I am looking for a flaw in the following incorrect proof, which attempts to prove that all languages are undecidable:
Proof: Suppose for contradiction that there is a decidable language $L$. Then there is some decider $D$ for the language $L$ which we may represent by a function written in code called doesAccept(). We may construct the following self-referential program whose code is as follows:
string i = mySource();
string in = getInput();
if (doesAccept(i,in)){
reject();
} else{
accept();
}
}
Whether or not our program accepts some input string $w$, we reach a contradiction. For instance if our program accepts $w$, then doesAccept(i,in) returns true, our program rejects $w$ and we reach a contradiction. Likewise, if our program does not accept $w$, then our program accepts, which again is a contradiction. Then our assuption must be wrong and no languages are decidable.

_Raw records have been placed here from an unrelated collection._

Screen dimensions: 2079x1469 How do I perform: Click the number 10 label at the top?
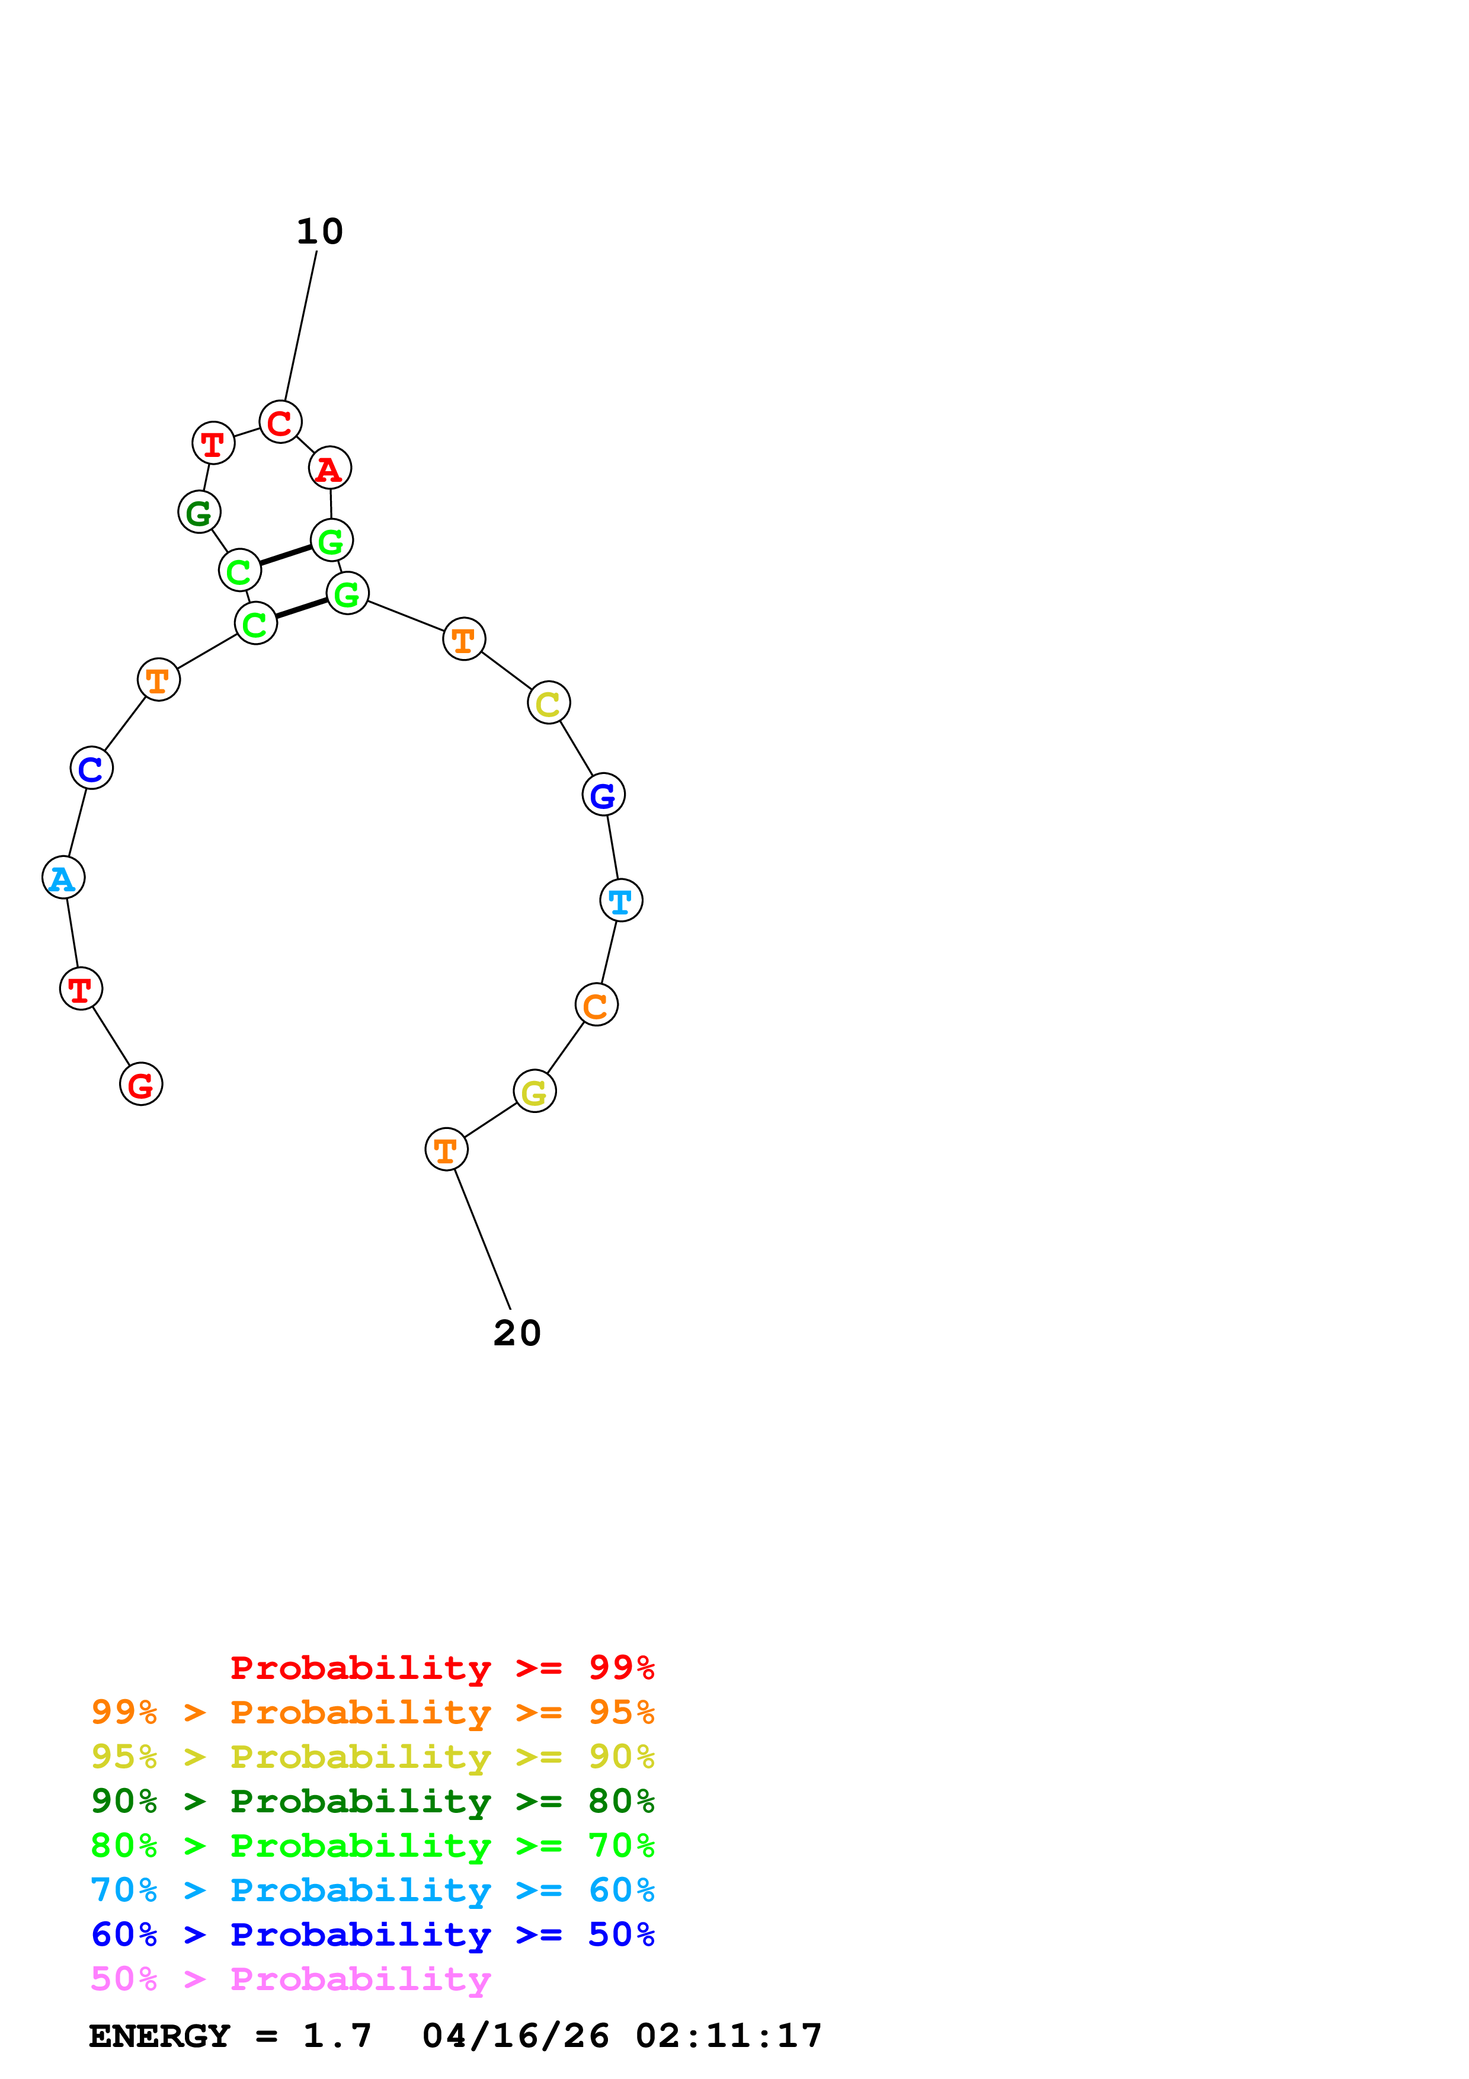point(319,232)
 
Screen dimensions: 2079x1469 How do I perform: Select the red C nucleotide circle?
point(280,422)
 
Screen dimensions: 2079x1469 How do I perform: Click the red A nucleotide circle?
point(329,468)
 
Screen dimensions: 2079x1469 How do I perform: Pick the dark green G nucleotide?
point(199,513)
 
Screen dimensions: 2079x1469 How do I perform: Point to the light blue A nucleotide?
point(63,878)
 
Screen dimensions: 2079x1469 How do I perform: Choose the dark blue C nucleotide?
point(91,768)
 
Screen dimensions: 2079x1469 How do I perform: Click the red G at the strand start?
point(141,1084)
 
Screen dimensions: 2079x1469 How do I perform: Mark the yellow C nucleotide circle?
point(549,703)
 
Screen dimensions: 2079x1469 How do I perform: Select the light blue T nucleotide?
point(621,900)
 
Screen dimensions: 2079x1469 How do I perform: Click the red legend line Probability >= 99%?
point(441,1668)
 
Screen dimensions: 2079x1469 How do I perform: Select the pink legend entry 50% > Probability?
point(290,1979)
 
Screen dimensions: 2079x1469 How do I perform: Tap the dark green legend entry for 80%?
point(372,1801)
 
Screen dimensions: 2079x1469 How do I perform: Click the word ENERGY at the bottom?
point(159,2036)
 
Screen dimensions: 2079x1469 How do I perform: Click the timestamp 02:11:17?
point(729,2036)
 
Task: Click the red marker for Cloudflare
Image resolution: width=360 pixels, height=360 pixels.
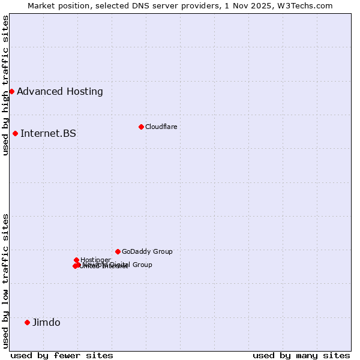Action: coord(141,127)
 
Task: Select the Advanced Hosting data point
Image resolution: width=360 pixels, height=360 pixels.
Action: coord(11,91)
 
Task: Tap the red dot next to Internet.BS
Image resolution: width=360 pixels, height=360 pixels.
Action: coord(15,133)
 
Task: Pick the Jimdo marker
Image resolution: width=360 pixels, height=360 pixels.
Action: coord(27,322)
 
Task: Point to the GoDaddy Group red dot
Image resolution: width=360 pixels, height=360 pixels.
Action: coord(118,251)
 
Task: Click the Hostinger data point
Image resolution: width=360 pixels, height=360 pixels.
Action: coord(76,260)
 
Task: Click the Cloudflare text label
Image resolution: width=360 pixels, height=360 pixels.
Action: coord(161,127)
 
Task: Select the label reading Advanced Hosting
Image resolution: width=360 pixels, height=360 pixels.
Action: coord(60,92)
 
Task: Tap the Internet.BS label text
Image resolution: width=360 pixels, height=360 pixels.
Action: coord(48,134)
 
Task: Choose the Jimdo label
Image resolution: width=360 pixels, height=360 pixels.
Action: coord(46,323)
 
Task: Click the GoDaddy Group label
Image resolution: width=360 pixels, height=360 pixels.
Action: coord(147,252)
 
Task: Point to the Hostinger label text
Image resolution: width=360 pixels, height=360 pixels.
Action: coord(95,260)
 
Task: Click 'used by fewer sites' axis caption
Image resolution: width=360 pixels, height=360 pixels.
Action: coord(62,355)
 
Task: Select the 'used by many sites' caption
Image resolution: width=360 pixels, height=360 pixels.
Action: coord(301,355)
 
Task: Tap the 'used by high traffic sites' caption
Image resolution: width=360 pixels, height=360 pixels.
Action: coord(6,85)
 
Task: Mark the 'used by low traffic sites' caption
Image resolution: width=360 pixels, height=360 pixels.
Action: coord(6,280)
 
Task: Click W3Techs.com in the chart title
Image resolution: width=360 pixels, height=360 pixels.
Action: coord(304,5)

Here are my thoughts as to the flaw:
The proposed proof assumes that there is some decidable language $L$ but not necessarily one which accepts a string containing the program i.e., $\langle i,in \rangle$. Am I on the right track?
As pointed out in the comments: the language your program accepts does not need to be the one of the decider D. Rather you seem to accept the complement. There is nothing wrong with that. Starting from a decidable language you show that you can construct a program that accepts its complement. This is in accordance with the fact that the decidable languages are closed under complement.
So the flaw is where you say "our program rejects w and we reach a contradiction" - the fact that D and your program produce distinct results is not in contradiction to any of your assumptions.
Also spaceisdarkgreen's comments are important. A decider for a given language does not need to take any program's code as input. It has the code for one given language. This also indicates that you have not completely understood some concepts here.